Moritz Eggert (geb. 1965 in Heidelberg)

 

Moritz Eggert ist einer der vier Komponisten des Livehörspiel-Projekts LEIPZIGNOIR 1914. In seiner unkonventionellen und experimentellen Art äußert er sich über seine Herangehensweise an das Stück:

 

"Ist Leipzig eine schwarze Stadt? Hat Leipzig eine dunkle Vergangenheit, oder mystische Geheimnisse? Es scheint ja eine gewisse Melancholie über der Stadt zu liegen, die jedes Jahr zum Beispiel Tausende von Gothics zum Wave-Gotik-Treffen anzieht. Keine andere deutsche Stadt kennt so viele Absintherien, keine andere deutsche Stadt kennt eine so lebendige Underground-Szene. Es scheint sich also um eine recht lebendige Melancholie zu handeln, eine Melancholie des Widerstands.


Der Hörspieltext LEIPZIGNOIR 1914 von Jan Decker verfolgt eine spezifische Geschichte, die mittels erfundener und existierender Figuren ein Panorama der Stadt um 1914 zeichnet. Mich hat es eher interessiert, die Ränder dieser Geschichte zu erforschen, was vorher und was nachher passiert, welche Menschen mit Leipzig verknüpft sind, wie ihre Geschichten ein historisches Panorama formen. Daher kommt Deckers Text in meinem Stück bis auf einen einzigen Satz nicht vor.


Notgedrungen ist ein solches Panorama subjektiv und unvollkommen, ohne Anspruch auf historische Vollständigkeit. (Ehemalige) Ehrenbürger und Bürgermeister treten auf, verwoben mit Kollagen aus Wikipedia-Artikeln, Gedichtfragmenten, Biografien.

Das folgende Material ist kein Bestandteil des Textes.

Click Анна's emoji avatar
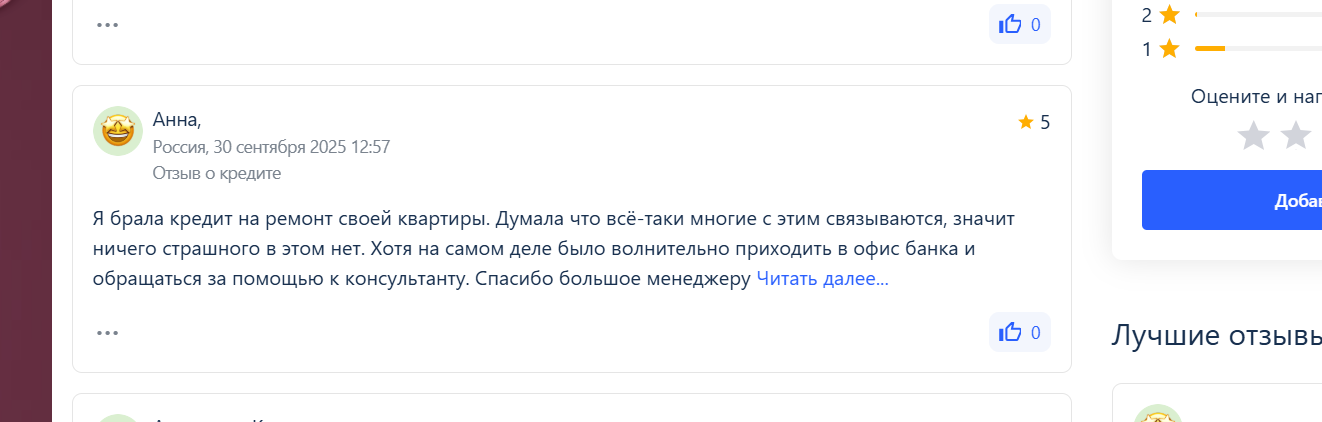118,131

Eine lineare Erzählung entsteht erst im Kopf des Hörers.


Stilistisches Hauptmerkmal meiner Musik ist das Unvorhergesehene, Unverortbare, Atopische, das mich im Moment ästhetisch besonders interessiert. Große Teile des Textes werden gesungen oder gerappt, wobei Profanität und musikalische Aggressivität wichtige Stilmittel sind, wenn über Gräueltaten und ungeheuerliche Vorkommnisse gesprochen wird. Letztlich entsteht aber gerade durch diesen Zorn eine Liebeserklärung an Leipzig, ein Blick zurück aus dem Jahre 2014, kurz bevor die 100 Jahre seit 1914 zu Ende gehen.


Vielleicht brauchen auch andere Städte solche süßen, dunklen Geheimnisse. Denn an Schwärze gibt es in unserem Land sicherlich keinen Mangel."